* [THE DATA]
##############################
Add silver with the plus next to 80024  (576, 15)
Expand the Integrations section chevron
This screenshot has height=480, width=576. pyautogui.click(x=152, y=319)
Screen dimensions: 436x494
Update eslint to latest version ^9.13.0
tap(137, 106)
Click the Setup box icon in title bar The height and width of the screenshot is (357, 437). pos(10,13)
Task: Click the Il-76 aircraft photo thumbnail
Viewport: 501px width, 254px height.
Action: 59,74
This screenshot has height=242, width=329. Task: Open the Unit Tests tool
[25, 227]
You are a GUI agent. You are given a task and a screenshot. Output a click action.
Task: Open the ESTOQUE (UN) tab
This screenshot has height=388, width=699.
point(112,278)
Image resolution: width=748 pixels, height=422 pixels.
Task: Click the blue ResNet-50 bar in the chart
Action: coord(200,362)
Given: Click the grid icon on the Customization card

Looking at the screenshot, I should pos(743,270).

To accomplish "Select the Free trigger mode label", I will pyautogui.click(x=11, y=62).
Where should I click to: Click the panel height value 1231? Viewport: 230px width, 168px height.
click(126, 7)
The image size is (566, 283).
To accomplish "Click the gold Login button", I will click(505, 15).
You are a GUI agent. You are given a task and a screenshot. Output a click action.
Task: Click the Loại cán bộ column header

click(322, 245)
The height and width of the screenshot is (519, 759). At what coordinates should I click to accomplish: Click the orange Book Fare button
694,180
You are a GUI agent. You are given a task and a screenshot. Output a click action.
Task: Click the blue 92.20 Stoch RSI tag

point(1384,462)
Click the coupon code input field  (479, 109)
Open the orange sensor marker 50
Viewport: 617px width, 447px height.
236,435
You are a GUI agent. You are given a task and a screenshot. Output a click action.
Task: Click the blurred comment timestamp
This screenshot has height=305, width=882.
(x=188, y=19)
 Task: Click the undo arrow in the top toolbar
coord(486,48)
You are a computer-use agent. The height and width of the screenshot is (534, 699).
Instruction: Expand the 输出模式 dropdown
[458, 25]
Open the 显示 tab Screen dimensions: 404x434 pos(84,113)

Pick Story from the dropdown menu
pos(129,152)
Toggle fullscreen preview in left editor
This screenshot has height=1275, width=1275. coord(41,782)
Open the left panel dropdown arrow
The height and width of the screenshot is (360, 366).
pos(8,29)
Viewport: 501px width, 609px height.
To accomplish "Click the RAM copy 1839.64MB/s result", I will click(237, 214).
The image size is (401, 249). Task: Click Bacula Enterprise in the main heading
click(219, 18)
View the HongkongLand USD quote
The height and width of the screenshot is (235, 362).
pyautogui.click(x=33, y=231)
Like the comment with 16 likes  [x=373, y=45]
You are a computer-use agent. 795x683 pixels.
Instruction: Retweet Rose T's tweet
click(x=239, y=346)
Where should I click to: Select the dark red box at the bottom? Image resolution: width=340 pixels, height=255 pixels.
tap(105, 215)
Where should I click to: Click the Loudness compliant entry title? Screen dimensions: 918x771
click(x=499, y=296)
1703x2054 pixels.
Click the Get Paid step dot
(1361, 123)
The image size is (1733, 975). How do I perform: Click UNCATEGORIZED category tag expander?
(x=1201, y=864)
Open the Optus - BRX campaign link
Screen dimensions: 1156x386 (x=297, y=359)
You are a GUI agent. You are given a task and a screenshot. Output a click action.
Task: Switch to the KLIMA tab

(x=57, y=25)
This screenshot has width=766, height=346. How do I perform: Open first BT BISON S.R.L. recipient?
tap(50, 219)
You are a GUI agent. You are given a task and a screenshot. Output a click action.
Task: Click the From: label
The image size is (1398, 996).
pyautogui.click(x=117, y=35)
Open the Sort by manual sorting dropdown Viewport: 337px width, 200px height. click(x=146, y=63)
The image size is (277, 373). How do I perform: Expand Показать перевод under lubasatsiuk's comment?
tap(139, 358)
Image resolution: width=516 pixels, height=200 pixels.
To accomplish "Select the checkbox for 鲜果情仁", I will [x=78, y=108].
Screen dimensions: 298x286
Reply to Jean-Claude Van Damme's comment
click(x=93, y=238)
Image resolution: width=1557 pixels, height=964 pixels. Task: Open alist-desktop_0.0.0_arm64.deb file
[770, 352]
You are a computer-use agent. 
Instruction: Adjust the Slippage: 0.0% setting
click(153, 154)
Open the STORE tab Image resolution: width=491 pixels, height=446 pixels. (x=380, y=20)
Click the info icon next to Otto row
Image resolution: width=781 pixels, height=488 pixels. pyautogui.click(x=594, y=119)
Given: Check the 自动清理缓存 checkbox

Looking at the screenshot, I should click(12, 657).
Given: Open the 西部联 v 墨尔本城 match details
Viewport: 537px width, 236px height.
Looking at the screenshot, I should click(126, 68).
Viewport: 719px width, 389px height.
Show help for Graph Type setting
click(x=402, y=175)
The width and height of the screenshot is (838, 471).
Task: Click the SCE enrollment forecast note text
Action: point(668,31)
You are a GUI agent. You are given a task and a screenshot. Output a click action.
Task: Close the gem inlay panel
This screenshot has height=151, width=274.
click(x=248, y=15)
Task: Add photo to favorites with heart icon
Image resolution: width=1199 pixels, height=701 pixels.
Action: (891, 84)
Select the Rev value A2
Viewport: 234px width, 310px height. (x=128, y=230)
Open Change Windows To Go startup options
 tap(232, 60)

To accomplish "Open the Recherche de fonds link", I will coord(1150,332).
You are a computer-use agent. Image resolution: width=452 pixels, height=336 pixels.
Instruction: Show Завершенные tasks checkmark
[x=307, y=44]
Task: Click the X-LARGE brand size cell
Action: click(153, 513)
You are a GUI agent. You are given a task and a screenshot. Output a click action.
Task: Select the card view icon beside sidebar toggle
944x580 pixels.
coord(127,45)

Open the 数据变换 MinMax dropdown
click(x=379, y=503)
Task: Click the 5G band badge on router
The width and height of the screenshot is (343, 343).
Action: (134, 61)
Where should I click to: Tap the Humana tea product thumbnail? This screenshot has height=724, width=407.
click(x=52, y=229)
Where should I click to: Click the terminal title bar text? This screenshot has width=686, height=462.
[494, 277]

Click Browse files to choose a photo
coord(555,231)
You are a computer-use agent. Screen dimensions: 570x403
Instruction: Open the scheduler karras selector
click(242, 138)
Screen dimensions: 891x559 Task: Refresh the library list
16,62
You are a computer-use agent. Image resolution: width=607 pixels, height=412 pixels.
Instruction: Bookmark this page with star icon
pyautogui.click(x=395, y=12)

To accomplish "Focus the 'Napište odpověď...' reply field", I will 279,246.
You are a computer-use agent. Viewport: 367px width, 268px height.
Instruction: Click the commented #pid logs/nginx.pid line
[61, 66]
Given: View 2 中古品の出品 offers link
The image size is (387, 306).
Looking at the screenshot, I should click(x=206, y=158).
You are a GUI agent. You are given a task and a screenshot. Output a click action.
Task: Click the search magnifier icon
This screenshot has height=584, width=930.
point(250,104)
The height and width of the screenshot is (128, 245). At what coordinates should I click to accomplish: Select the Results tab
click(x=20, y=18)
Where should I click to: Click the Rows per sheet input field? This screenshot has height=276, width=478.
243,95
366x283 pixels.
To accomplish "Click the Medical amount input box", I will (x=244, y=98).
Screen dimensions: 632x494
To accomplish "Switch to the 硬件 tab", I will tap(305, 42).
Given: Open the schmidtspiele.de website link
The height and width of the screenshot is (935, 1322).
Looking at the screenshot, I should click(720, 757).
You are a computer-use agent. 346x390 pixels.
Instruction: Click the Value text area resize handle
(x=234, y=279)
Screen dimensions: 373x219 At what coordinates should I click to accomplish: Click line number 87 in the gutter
##############################
Please give the listing again exactly, line for line.

Add silver with the plus next to 80024  (576, 15)
Expand the Integrations section chevron
This screenshot has height=480, width=576. pyautogui.click(x=152, y=319)
Screen dimensions: 436x494
Update eslint to latest version ^9.13.0
tap(137, 106)
Click the Setup box icon in title bar The height and width of the screenshot is (357, 437). pos(10,13)
Task: Click the Il-76 aircraft photo thumbnail
Viewport: 501px width, 254px height.
Action: 59,74
This screenshot has height=242, width=329. Task: Open the Unit Tests tool
[25, 227]
You are a GUI agent. You are given a task and a screenshot. Output a click action.
Task: Open the ESTOQUE (UN) tab
This screenshot has height=388, width=699.
point(112,278)
Image resolution: width=748 pixels, height=422 pixels.
Task: Click the blue ResNet-50 bar in the chart
Action: coord(200,362)
Given: Click the grid icon on the Customization card

Looking at the screenshot, I should pos(743,270).

To accomplish "Select the Free trigger mode label", I will pyautogui.click(x=11, y=62).
Where should I click to: Click the panel height value 1231? Viewport: 230px width, 168px height.
click(126, 7)
The image size is (566, 283).
To accomplish "Click the gold Login button", I will click(505, 15).
You are a GUI agent. You are given a task and a screenshot. Output a click action.
Task: Click the Loại cán bộ column header

click(322, 245)
The height and width of the screenshot is (519, 759). At what coordinates should I click to accomplish: Click the orange Book Fare button
694,180
You are a GUI agent. You are given a task and a screenshot. Output a click action.
Task: Click the blue 92.20 Stoch RSI tag

point(1384,462)
Click the coupon code input field  (479, 109)
Open the orange sensor marker 50
Viewport: 617px width, 447px height.
236,435
You are a GUI agent. You are given a task and a screenshot. Output a click action.
Task: Click the blurred comment timestamp
This screenshot has height=305, width=882.
(x=188, y=19)
 Task: Click the undo arrow in the top toolbar
coord(486,48)
You are a computer-use agent. The height and width of the screenshot is (534, 699).
Instruction: Expand the 输出模式 dropdown
[458, 25]
Open the 显示 tab Screen dimensions: 404x434 pos(84,113)

Pick Story from the dropdown menu
pos(129,152)
Toggle fullscreen preview in left editor
This screenshot has height=1275, width=1275. coord(41,782)
Open the left panel dropdown arrow
The height and width of the screenshot is (360, 366).
pos(8,29)
Viewport: 501px width, 609px height.
To accomplish "Click the RAM copy 1839.64MB/s result", I will click(237, 214).
The image size is (401, 249). Task: Click Bacula Enterprise in the main heading
click(219, 18)
View the HongkongLand USD quote
The height and width of the screenshot is (235, 362).
pyautogui.click(x=33, y=231)
Like the comment with 16 likes  [x=373, y=45]
You are a computer-use agent. 795x683 pixels.
Instruction: Retweet Rose T's tweet
click(x=239, y=346)
Where should I click to: Select the dark red box at the bottom? Image resolution: width=340 pixels, height=255 pixels.
tap(105, 215)
Where should I click to: Click the Loudness compliant entry title? Screen dimensions: 918x771
click(x=499, y=296)
1703x2054 pixels.
Click the Get Paid step dot
(1361, 123)
The image size is (1733, 975). How do I perform: Click UNCATEGORIZED category tag expander?
(x=1201, y=864)
Open the Optus - BRX campaign link
Screen dimensions: 1156x386 (x=297, y=359)
You are a GUI agent. You are given a task and a screenshot. Output a click action.
Task: Switch to the KLIMA tab

(x=57, y=25)
This screenshot has width=766, height=346. How do I perform: Open first BT BISON S.R.L. recipient?
tap(50, 219)
You are a GUI agent. You are given a task and a screenshot. Output a click action.
Task: Click the From: label
The image size is (1398, 996).
pyautogui.click(x=117, y=35)
Open the Sort by manual sorting dropdown Viewport: 337px width, 200px height. click(x=146, y=63)
The image size is (277, 373). How do I perform: Expand Показать перевод under lubasatsiuk's comment?
tap(139, 358)
Image resolution: width=516 pixels, height=200 pixels.
To accomplish "Select the checkbox for 鲜果情仁", I will [x=78, y=108].
Screen dimensions: 298x286
Reply to Jean-Claude Van Damme's comment
click(x=93, y=238)
Image resolution: width=1557 pixels, height=964 pixels. Task: Open alist-desktop_0.0.0_arm64.deb file
[770, 352]
You are a computer-use agent. 
Instruction: Adjust the Slippage: 0.0% setting
click(153, 154)
Open the STORE tab Image resolution: width=491 pixels, height=446 pixels. (x=380, y=20)
Click the info icon next to Otto row
Image resolution: width=781 pixels, height=488 pixels. pyautogui.click(x=594, y=119)
Given: Check the 自动清理缓存 checkbox

Looking at the screenshot, I should click(12, 657).
Given: Open the 西部联 v 墨尔本城 match details
Viewport: 537px width, 236px height.
Looking at the screenshot, I should click(126, 68).
Viewport: 719px width, 389px height.
Show help for Graph Type setting
click(x=402, y=175)
The width and height of the screenshot is (838, 471).
Task: Click the SCE enrollment forecast note text
Action: point(668,31)
You are a GUI agent. You are given a task and a screenshot. Output a click action.
Task: Close the gem inlay panel
This screenshot has height=151, width=274.
click(x=248, y=15)
Task: Add photo to favorites with heart icon
Image resolution: width=1199 pixels, height=701 pixels.
Action: (891, 84)
Select the Rev value A2
Viewport: 234px width, 310px height. (x=128, y=230)
Open Change Windows To Go startup options
 tap(232, 60)

To accomplish "Open the Recherche de fonds link", I will coord(1150,332).
You are a computer-use agent. Image resolution: width=452 pixels, height=336 pixels.
Instruction: Show Завершенные tasks checkmark
[x=307, y=44]
Task: Click the X-LARGE brand size cell
Action: click(153, 513)
You are a GUI agent. You are given a task and a screenshot. Output a click action.
Task: Select the card view icon beside sidebar toggle
944x580 pixels.
coord(127,45)

Open the 数据变换 MinMax dropdown
click(x=379, y=503)
Task: Click the 5G band badge on router
The width and height of the screenshot is (343, 343).
Action: (134, 61)
Where should I click to: Tap the Humana tea product thumbnail? This screenshot has height=724, width=407.
click(x=52, y=229)
Where should I click to: Click the terminal title bar text? This screenshot has width=686, height=462.
[494, 277]

Click Browse files to choose a photo
coord(555,231)
You are a computer-use agent. Screen dimensions: 570x403
Instruction: Open the scheduler karras selector
click(242, 138)
Screen dimensions: 891x559 Task: Refresh the library list
16,62
You are a computer-use agent. Image resolution: width=607 pixels, height=412 pixels.
Instruction: Bookmark this page with star icon
pyautogui.click(x=395, y=12)

To accomplish "Focus the 'Napište odpověď...' reply field", I will 279,246.
You are a computer-use agent. Viewport: 367px width, 268px height.
Instruction: Click the commented #pid logs/nginx.pid line
[61, 66]
Given: View 2 中古品の出品 offers link
The image size is (387, 306).
Looking at the screenshot, I should click(x=206, y=158).
You are a GUI agent. You are given a task and a screenshot. Output a click action.
Task: Click the search magnifier icon
This screenshot has height=584, width=930.
point(250,104)
The height and width of the screenshot is (128, 245). At what coordinates should I click to accomplish: Select the Results tab
click(x=20, y=18)
Where should I click to: Click the Rows per sheet input field? This screenshot has height=276, width=478.
243,95
366x283 pixels.
To accomplish "Click the Medical amount input box", I will (x=244, y=98).
Screen dimensions: 632x494
To accomplish "Switch to the 硬件 tab", I will tap(305, 42).
Given: Open the schmidtspiele.de website link
The height and width of the screenshot is (935, 1322).
Looking at the screenshot, I should click(720, 757).
You are a computer-use agent. 346x390 pixels.
Instruction: Click the Value text area resize handle
(x=234, y=279)
Screen dimensions: 373x219 At what coordinates should I click to accomplish: Click line number 87 in the gutter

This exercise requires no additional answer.